◆ **The problem**
Please give every record below again exactly, and keep the pictures out.

◆ **Materials provided**
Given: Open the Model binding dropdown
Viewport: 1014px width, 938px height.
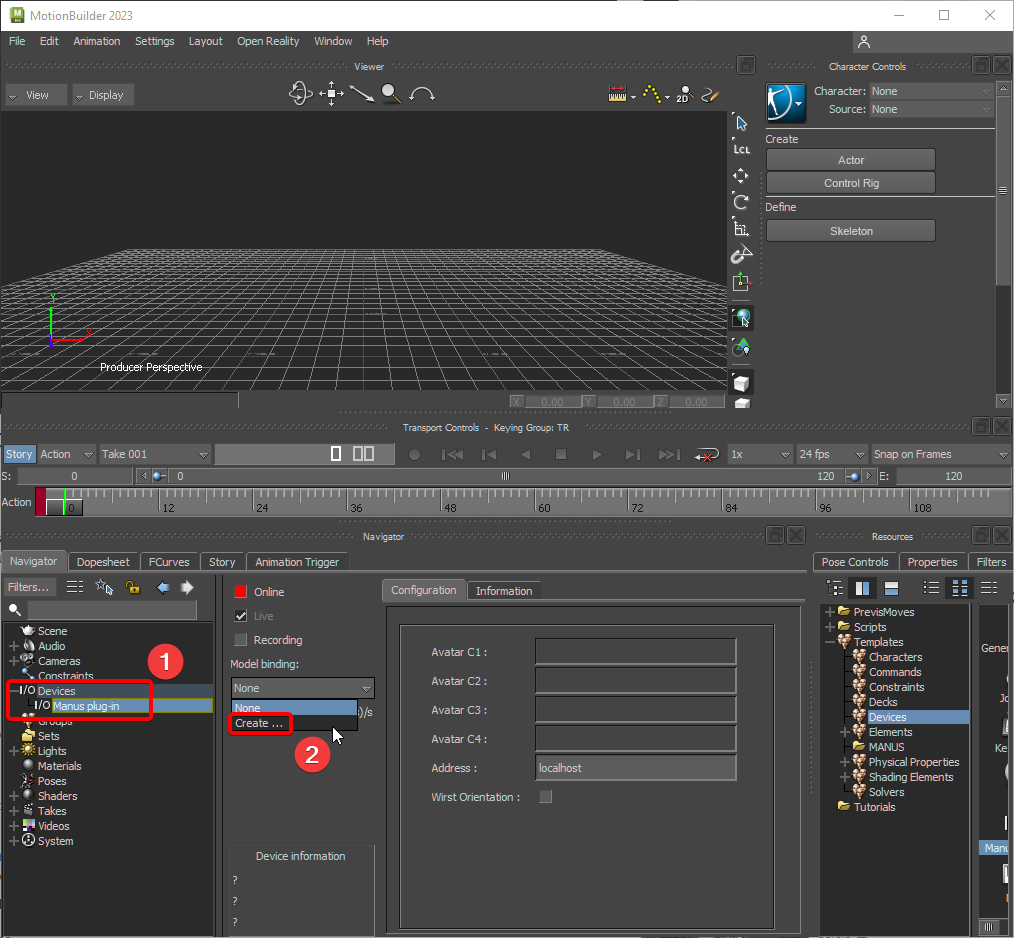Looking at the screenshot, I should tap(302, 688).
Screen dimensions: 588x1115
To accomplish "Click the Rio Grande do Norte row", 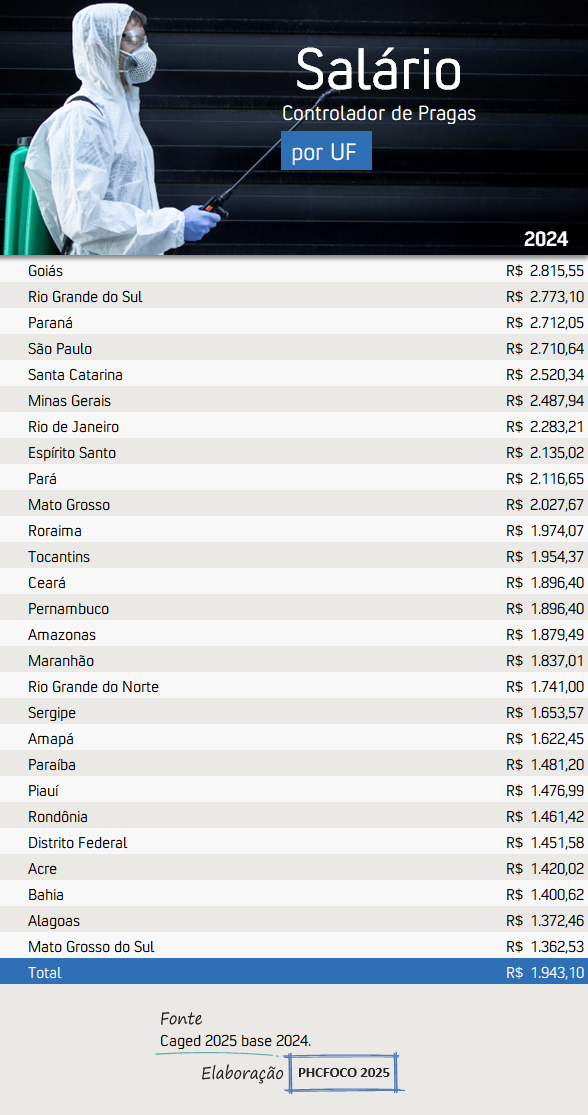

◆ **Answer to the problem**
Given: Open the Model binding dropdown
Viewport: 1014px width, 938px height.
Looking at the screenshot, I should tap(302, 688).
Screen dimensions: 588x1115
To accomplish "Click the Rio Grande do Norte row", 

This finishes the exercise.